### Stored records
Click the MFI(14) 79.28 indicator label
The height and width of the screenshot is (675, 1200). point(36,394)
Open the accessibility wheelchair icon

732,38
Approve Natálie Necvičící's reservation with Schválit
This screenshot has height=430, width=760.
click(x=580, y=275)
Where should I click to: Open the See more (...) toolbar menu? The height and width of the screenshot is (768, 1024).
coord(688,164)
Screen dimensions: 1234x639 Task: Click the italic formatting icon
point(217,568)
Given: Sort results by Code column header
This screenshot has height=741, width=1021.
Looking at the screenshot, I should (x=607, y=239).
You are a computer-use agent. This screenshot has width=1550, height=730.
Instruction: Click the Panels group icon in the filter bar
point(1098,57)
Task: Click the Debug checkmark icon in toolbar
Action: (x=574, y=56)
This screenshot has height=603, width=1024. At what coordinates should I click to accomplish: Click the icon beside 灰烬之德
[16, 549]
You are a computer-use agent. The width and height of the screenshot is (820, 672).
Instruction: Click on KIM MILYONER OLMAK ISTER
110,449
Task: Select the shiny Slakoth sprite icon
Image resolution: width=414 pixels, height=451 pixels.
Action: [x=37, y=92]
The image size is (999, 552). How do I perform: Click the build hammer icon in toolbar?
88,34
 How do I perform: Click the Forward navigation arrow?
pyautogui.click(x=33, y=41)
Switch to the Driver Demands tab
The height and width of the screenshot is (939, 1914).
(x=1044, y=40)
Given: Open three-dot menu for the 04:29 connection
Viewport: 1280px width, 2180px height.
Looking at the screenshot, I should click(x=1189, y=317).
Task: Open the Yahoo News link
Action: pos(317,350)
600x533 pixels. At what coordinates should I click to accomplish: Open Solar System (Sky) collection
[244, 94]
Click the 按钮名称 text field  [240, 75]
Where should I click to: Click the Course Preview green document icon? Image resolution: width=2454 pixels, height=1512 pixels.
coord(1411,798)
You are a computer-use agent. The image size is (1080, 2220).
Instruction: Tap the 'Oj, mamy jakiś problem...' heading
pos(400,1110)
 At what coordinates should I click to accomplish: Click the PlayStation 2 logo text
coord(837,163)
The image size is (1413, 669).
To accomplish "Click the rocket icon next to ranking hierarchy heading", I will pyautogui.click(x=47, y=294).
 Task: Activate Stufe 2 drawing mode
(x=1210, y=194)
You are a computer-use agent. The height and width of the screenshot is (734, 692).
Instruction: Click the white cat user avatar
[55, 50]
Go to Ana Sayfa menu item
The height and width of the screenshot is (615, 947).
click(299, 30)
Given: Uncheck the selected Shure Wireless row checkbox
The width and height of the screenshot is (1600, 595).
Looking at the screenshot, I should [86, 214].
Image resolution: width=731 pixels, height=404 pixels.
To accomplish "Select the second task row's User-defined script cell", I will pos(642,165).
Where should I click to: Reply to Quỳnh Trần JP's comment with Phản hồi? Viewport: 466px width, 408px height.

### Assignment
Please output every record, keeping each line exact.

### Response
Click the MFI(14) 79.28 indicator label
The height and width of the screenshot is (675, 1200). point(36,394)
Open the accessibility wheelchair icon

732,38
Approve Natálie Necvičící's reservation with Schválit
This screenshot has height=430, width=760.
click(x=580, y=275)
Where should I click to: Open the See more (...) toolbar menu? The height and width of the screenshot is (768, 1024).
coord(688,164)
Screen dimensions: 1234x639 Task: Click the italic formatting icon
point(217,568)
Given: Sort results by Code column header
This screenshot has height=741, width=1021.
Looking at the screenshot, I should (x=607, y=239).
You are a computer-use agent. This screenshot has width=1550, height=730.
Instruction: Click the Panels group icon in the filter bar
point(1098,57)
Task: Click the Debug checkmark icon in toolbar
Action: (x=574, y=56)
This screenshot has height=603, width=1024. At what coordinates should I click to accomplish: Click the icon beside 灰烬之德
[16, 549]
You are a computer-use agent. The width and height of the screenshot is (820, 672).
Instruction: Click on KIM MILYONER OLMAK ISTER
110,449
Task: Select the shiny Slakoth sprite icon
Image resolution: width=414 pixels, height=451 pixels.
Action: [x=37, y=92]
The image size is (999, 552). How do I perform: Click the build hammer icon in toolbar?
88,34
 How do I perform: Click the Forward navigation arrow?
pyautogui.click(x=33, y=41)
Switch to the Driver Demands tab
The height and width of the screenshot is (939, 1914).
(x=1044, y=40)
Given: Open three-dot menu for the 04:29 connection
Viewport: 1280px width, 2180px height.
Looking at the screenshot, I should click(x=1189, y=317).
Task: Open the Yahoo News link
Action: pos(317,350)
600x533 pixels. At what coordinates should I click to accomplish: Open Solar System (Sky) collection
[244, 94]
Click the 按钮名称 text field  [240, 75]
Where should I click to: Click the Course Preview green document icon? Image resolution: width=2454 pixels, height=1512 pixels.
coord(1411,798)
You are a computer-use agent. The image size is (1080, 2220).
Instruction: Tap the 'Oj, mamy jakiś problem...' heading
pos(400,1110)
 At what coordinates should I click to accomplish: Click the PlayStation 2 logo text
coord(837,163)
The image size is (1413, 669).
To accomplish "Click the rocket icon next to ranking hierarchy heading", I will pyautogui.click(x=47, y=294).
 Task: Activate Stufe 2 drawing mode
(x=1210, y=194)
You are a computer-use agent. The height and width of the screenshot is (734, 692).
Instruction: Click the white cat user avatar
[55, 50]
Go to Ana Sayfa menu item
The height and width of the screenshot is (615, 947).
click(299, 30)
Given: Uncheck the selected Shure Wireless row checkbox
The width and height of the screenshot is (1600, 595).
Looking at the screenshot, I should [86, 214].
Image resolution: width=731 pixels, height=404 pixels.
To accomplish "Select the second task row's User-defined script cell", I will pos(642,165).
Where should I click to: Reply to Quỳnh Trần JP's comment with Phản hồi? Viewport: 466px width, 408px height.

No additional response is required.